Friday, 12 December 2014 09:10

Kawasaki’s 2014 Evo Campaign: How To Win First Time Out

From Kawasaki Racing Team Press Release: As witnessed recently in Qatar, the KRT SB Evo team and rider David Salom proved victorious in the Evo series, which was run as an integral part of the overall World Superbike category in 2014. How this tough feat was managed despite some bad luck before the season had fully got into its stride is testimony to the abilities of the Ninja ZX-10R, David and all the personnel involved.

The 2014 FIM Superbike Word Championship was unique in many ways but the most obvious departure from the norm was the adoption of split technical rules. Teams could either be full SBK entries, with relatively liberal tuning and freedom of machine modification, or the all-new Evo category. Evo machines featured largely the same chassis rules as SBK, but used lower power Superstock engines and less advanced electronics by comparison.

Evo, as we now know, was a very successful yet one-time deal, as the class reunifies into one in 2015. It is significant therefore that Kawasaki and Salom were the Evo champions in face of tough competition from competitor machines with a higher degree of rider aids and heftier showroom price tags.

R09 Laguna Seca Salom GB44059

Kawasaki won the Evo category with fabulous record of 13 individual race wins and a final championship advantage of 30 points.
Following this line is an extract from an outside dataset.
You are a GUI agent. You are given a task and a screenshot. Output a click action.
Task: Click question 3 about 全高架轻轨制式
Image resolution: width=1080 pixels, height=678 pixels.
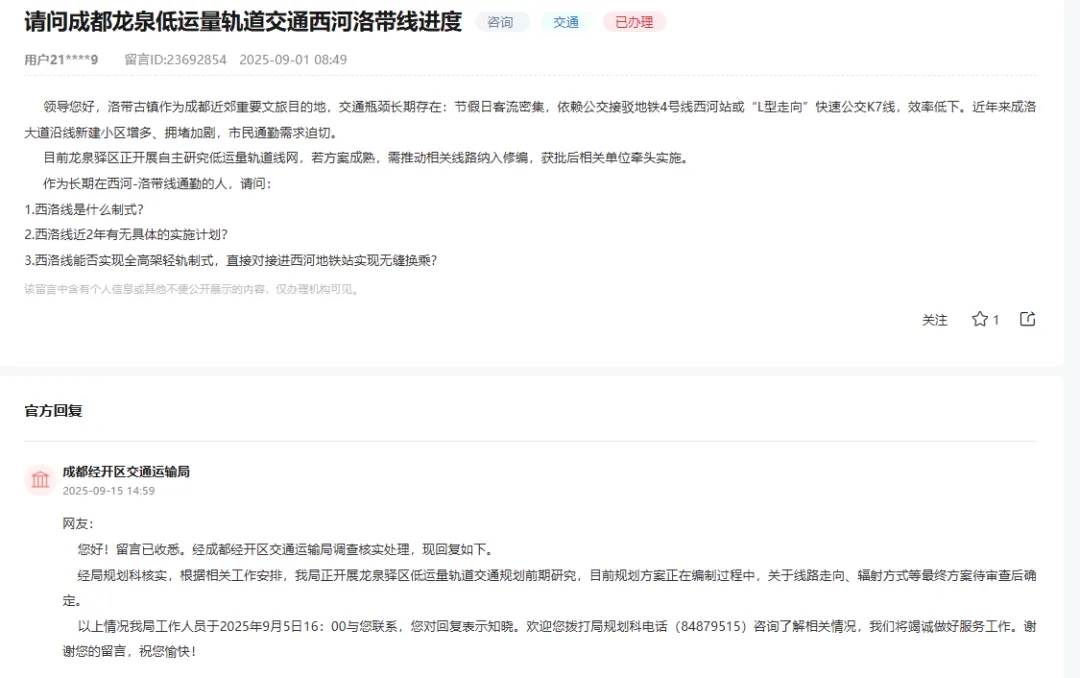(x=230, y=260)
It was not all plain sailing for KRT’s one man Evo squad, however.

Salom injured his hand in testing at Jerez early in the year, but it ended with mission accomplished on many fronts, according to KRT team manager Guim Roda,

“The main factor in winning a title is always the rider,” said Roda after the end of a tough but triumphant year. “I think David made a very good job and he understood the philosophy of the Evo class because it was important to not make mistakes. You could not gain 25 points for winning the Evo race, you had to play with four, five six, seven maximum.

“That meant that the difference between winning - and taking second or third - was just one, two or three points. If you made a mistake and lost a race then it would be very difficult to recover. We analysed the championship before the start of the season and realised that it would be better to make a ‘bad’ race and take only three or four points than make any mistakes from the front and lose or crash out. We understood this clearly and it was a key point to follow.”

Roda also thinks that some unexpected full SBK track time for Salom the season before was a big help to him, not to mention an early focus from Kawasaki on the Evo class, as well as the full SBK category.

“The other key point for David was that because Loris Baz (full SBK KRT rider in 2013 and 2014) was injured last year David was able to ride the full Superbike at Laguna Seca and Magny-Cours,” said Roda. “This gave him a good starting point on the Evo bike in the winter tests and immediately we started with the Evo bike. This was earlier than some other riders and factories on this project, which I think was a small advantage.”

R05 Donington Salom GB47501 001

After KHI had decided to go ahead with the Evo project, then provided the guidelines and tools to make it a reality, the KRT squad got to work in the workshop and at the tracks, as Roda explains. “One of the key points was also to choose the right people to manage the Evo project. As it was a one-year idea David’s crew chief Toni Alfosea and lead mechanic Cedric Veron, plus the other mechanics had to learn to make the most of the new Evo class really quickly.

“They were clever and understood the project very well. All the technical staff and personnel from KRT also gave their time freely to build up the project quickly, in particular Danilo Casonato, Pere Riba and Paolo Marchetti. It was a successful effort from everyone involved – KHI, KRT, the rider - everybody did a really good job.”

With new changes to the rules coming in 2015 as well, the team had to try to win Evo races and take a step into the future of the new look SBK class in 2015 at the same time.

R09 Laguna Seca Salom GB44204

For Salom it was a year when he had to show a high degree of grit and determination to overcome his painful right hand injury. “It was a difficult year because in early testing I broke my hand and it was very swollen, but at the end the championship was ours,” said Salom. “We started winter testing not knowing where we could finish in the championship but we worked very hard in the closed season to make a good bike.

“We went to the first round in Australia and won two races. It was incredible because I did not expect this. I had problems all year with my injured hand, but we rode fast in all the races and at the end we had a very good bike and won 13 races from 24,” said Salom.

As has recently been announced, Kawasaki is making good use of its 2014 Evo success by taking David, some of his technical crew, official technology and know-how into the Team Pedercini Kawasaki squad for 2015, to enhance the overall Ninja ZX-10R challenge. In other words, the 2014 Evo success proved to be one that just keeps on giving.

 00 KRT David Salom GB43852

The WSBK season will begin on February 22, 2015 at Phillip Island, Australia, and will close in Qatar, at the Losail circuit (on October 18) with a night race. All bikes from each manufacturer will have an identical electronics package. Electronics have been the last-remaining technical difference between factory and private teams in the Superbike Championship. Now it becomes more equal from a technology perspective.